++++ ENTRIES SUPPLIED ++++

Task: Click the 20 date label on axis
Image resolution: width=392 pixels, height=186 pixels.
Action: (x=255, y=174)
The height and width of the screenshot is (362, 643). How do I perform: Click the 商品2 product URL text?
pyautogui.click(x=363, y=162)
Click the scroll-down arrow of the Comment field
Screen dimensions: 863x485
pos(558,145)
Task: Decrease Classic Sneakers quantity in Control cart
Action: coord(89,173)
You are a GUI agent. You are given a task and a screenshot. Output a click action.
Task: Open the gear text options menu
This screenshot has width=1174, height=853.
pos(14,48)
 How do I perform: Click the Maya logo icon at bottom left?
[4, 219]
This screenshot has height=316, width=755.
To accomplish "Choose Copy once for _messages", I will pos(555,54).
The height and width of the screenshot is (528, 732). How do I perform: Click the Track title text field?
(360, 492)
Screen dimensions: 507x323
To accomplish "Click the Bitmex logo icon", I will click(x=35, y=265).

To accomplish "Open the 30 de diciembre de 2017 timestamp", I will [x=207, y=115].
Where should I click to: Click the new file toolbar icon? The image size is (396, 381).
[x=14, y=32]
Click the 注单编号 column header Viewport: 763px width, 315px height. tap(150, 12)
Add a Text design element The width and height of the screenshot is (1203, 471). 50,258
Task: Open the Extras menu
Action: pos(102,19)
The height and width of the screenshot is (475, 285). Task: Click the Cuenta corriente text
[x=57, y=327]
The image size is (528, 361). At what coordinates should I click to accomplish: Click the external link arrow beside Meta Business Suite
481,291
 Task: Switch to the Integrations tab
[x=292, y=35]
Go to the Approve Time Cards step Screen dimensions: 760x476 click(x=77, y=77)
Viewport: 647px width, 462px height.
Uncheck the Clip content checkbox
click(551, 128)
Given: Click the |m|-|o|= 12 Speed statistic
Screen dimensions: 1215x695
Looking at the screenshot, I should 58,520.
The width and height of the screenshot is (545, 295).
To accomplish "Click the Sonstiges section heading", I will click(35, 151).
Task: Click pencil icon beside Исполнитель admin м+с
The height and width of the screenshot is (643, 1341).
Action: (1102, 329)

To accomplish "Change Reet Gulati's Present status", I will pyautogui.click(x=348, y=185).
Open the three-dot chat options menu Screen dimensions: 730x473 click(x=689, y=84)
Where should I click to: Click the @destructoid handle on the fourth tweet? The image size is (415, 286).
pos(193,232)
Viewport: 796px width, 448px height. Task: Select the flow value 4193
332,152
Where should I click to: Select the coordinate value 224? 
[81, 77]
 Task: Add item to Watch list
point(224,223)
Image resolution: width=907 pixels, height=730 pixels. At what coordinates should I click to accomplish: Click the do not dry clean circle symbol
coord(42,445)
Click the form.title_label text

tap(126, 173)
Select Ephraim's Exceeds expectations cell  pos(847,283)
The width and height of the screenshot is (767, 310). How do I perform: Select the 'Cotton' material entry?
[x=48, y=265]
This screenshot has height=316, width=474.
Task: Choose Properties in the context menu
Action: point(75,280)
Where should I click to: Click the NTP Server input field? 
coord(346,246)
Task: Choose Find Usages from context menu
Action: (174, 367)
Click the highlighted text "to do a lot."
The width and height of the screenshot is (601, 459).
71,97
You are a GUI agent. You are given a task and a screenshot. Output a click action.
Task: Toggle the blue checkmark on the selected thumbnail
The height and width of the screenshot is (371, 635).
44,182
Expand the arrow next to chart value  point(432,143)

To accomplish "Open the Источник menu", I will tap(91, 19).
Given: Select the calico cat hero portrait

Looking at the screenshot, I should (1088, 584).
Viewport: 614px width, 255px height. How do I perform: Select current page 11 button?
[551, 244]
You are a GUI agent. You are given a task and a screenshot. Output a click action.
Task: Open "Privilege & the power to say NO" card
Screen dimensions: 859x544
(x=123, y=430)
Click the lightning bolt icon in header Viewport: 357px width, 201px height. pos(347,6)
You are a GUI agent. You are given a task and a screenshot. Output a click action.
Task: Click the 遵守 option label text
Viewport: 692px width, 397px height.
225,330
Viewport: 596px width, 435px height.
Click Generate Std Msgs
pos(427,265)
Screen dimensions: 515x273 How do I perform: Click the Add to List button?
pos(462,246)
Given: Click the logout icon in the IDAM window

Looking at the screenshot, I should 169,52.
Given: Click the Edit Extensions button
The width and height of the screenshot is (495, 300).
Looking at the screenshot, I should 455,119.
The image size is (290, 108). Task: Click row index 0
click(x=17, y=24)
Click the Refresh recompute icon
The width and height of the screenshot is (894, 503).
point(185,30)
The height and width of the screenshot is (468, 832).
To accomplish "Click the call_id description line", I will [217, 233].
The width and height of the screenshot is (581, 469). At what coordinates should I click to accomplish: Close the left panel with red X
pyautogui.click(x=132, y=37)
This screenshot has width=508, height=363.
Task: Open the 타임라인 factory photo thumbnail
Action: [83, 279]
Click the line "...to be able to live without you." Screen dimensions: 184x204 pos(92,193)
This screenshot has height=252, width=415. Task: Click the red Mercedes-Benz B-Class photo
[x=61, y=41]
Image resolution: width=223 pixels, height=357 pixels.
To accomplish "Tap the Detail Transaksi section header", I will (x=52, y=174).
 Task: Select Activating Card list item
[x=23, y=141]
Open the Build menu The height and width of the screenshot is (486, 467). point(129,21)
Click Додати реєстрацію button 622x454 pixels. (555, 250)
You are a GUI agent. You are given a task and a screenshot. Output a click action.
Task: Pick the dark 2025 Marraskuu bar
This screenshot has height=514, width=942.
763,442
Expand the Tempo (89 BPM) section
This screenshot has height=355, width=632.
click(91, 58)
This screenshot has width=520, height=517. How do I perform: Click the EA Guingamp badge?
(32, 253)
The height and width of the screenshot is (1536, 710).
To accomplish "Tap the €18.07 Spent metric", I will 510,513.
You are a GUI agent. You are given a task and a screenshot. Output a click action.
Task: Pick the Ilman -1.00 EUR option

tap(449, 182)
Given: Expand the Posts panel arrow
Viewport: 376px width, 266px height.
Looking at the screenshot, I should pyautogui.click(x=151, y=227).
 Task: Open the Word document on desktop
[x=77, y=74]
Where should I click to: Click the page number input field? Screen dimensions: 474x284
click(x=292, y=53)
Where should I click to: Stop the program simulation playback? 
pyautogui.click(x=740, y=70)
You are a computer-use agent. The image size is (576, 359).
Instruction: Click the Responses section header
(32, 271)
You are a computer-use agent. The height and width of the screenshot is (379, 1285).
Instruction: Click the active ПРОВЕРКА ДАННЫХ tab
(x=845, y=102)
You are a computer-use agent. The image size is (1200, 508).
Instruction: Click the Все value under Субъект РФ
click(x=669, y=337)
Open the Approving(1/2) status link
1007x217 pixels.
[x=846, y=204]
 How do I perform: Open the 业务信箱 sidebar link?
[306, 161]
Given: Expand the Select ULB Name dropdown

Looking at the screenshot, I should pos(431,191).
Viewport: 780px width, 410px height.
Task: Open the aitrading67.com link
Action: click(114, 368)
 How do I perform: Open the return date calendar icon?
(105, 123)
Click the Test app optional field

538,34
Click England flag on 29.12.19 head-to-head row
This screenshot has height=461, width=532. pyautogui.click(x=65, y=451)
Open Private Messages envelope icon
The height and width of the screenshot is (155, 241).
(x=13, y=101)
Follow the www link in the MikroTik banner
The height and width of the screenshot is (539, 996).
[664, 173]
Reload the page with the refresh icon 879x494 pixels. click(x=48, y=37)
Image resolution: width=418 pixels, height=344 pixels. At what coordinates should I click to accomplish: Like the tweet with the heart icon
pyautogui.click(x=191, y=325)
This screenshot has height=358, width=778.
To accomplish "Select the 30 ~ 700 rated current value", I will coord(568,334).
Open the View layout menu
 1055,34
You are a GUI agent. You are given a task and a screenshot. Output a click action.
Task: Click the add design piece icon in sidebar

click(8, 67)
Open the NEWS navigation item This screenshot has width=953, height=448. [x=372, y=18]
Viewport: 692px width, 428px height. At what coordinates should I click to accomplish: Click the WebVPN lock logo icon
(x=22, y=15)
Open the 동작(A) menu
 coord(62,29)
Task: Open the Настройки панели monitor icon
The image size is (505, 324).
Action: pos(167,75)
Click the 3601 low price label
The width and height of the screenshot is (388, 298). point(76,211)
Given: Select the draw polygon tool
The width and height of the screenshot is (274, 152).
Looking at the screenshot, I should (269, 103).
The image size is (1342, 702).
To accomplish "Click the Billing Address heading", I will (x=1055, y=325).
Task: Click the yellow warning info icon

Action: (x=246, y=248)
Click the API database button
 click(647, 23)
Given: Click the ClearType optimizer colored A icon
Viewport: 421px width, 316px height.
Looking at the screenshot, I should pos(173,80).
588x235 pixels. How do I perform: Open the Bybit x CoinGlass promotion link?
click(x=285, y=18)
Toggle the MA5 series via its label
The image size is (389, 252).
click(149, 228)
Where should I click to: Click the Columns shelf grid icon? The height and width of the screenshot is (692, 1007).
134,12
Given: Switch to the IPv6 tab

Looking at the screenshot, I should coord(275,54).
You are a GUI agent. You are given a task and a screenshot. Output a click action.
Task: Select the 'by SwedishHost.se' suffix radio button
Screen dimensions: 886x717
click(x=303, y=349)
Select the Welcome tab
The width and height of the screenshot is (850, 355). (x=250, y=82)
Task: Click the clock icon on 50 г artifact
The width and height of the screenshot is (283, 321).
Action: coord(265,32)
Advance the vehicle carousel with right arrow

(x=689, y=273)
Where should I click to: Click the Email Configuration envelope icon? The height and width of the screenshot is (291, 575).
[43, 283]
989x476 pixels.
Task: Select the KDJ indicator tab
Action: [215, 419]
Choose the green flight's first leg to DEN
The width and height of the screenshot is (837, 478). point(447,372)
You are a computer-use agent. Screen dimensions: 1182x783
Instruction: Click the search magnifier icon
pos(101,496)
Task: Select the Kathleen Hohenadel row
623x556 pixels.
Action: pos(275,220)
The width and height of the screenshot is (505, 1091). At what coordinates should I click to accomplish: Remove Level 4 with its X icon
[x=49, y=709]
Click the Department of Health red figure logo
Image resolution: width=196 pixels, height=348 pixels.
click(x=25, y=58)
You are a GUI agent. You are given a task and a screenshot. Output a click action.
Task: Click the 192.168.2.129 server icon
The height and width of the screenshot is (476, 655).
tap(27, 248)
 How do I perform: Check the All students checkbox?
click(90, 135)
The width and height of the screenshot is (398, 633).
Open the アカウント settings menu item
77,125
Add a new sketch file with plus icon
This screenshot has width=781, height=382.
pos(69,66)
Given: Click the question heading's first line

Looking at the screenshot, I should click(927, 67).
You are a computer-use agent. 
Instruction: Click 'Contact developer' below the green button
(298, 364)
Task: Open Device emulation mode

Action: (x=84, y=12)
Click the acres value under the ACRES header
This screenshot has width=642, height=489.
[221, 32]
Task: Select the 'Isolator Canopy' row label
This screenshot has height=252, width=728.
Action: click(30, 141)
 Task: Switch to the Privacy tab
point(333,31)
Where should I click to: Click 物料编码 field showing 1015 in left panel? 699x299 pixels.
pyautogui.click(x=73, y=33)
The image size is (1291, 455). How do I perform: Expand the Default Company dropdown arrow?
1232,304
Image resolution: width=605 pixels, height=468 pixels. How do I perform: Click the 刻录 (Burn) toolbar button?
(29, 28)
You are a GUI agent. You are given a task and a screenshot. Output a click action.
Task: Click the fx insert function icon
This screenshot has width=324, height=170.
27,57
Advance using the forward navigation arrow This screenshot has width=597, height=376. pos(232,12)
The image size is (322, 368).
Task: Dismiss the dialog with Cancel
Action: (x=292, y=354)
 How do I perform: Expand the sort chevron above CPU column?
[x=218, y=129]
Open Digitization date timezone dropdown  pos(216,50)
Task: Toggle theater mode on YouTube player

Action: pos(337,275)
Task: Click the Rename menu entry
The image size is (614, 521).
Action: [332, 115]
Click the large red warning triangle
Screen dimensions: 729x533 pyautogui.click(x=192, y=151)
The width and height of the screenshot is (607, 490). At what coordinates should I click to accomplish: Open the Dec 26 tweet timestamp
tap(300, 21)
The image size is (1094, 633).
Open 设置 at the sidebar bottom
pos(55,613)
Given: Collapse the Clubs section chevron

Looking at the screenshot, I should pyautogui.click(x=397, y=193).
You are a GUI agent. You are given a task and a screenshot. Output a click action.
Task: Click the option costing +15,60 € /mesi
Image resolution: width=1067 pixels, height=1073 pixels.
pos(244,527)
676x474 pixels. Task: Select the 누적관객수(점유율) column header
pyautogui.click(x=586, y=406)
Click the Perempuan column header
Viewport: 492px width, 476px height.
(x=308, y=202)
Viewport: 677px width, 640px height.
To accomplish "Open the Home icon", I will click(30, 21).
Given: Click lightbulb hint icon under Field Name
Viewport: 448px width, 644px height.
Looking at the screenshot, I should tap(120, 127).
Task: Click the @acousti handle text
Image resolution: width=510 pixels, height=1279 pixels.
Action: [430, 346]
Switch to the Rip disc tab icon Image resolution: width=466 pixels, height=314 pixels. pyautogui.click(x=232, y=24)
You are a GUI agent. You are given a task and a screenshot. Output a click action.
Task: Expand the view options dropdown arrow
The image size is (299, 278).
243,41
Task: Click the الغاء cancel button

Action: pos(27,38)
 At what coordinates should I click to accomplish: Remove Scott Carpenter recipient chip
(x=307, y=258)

++++

» **AIM OF THE EXERCISE**: Search the data above for "computer" and copy every line where it turns up.

» **SOLUTION TO THE PROBLEM**:
You are a computer-use agent. The image size is (576, 359).
You are a computer-use agent. The height and width of the screenshot is (379, 1285).
You are a computer-use agent. The image size is (1200, 508).
You are a computer-use agent. Screen dimensions: 1182x783
You are a computer-use agent. 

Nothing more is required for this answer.